Opera without words— or singers or staging— is not a paradox.. The Chamber Orchestra of Philadelphia showed just how effective that can be when it played Stravinsky’s L’histoire du Soldat Suite. Narrator, dancers and actors usually move this sour tale of human weakness; but in the rarely-performed Suite, the seven instrumentalists shape characterizations and build the mood and its inflections. The intricate meters, the detailed nuance and color, the wide-ranging moods were parsed expertly by conductor Ignat Solzhenitsyn and the alert ensemble. With actors, much of the music falls into background, but here, the violin had more to say, percussion became an eloquent commentator— and goad. The entire ensemble illuminated the variety of dance forms, the virtuosity demanded by the wit of Stravinsky’s writing.

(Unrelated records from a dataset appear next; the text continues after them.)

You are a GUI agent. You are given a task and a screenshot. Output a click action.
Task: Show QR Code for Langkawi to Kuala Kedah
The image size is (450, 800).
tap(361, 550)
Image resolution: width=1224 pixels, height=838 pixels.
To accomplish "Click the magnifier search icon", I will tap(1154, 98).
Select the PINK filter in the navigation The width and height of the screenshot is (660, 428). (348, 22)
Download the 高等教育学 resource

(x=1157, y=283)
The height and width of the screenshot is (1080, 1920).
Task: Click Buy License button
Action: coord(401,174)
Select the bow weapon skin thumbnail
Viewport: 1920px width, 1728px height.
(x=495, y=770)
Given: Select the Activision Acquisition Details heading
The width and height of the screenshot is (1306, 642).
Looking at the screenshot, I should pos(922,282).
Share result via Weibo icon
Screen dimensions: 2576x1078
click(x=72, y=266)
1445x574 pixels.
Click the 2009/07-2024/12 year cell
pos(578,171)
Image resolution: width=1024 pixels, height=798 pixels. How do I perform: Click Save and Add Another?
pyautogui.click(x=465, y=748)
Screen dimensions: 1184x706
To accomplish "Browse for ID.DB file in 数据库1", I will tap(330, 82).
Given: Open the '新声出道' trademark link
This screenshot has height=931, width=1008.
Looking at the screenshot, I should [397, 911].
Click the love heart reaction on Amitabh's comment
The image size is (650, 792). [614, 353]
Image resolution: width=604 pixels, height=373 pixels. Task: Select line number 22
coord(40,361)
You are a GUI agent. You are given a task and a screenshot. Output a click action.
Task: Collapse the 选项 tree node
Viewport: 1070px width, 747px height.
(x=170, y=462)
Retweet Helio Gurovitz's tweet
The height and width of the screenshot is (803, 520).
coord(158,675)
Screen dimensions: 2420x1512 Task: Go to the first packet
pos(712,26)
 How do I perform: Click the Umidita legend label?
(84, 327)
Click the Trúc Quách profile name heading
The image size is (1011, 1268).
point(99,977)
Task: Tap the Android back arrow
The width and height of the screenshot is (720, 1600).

Concertmaster Gloria Josten found arresting color and color in writing that can sound harsh and percussive; David DePeter’s touch with drums built interactions like chamber music. The dialogues among clarinet and bassoon, trombone and trumpet gave the work lively motion, and Miles Davis’s bass was a playful, wry voice in a reading that argued powerfully for the instrumental worth of this opera without words.


Solzhenitsyn assembled his program from opposites, working in Mendelssohn’s String Symphony No. 2, the premiere of Bruce Adolphe’s “What Dreams May Come” and Bach’s Cantata 82 "Ich habe genug," with baritone Wolfgang Holzmair.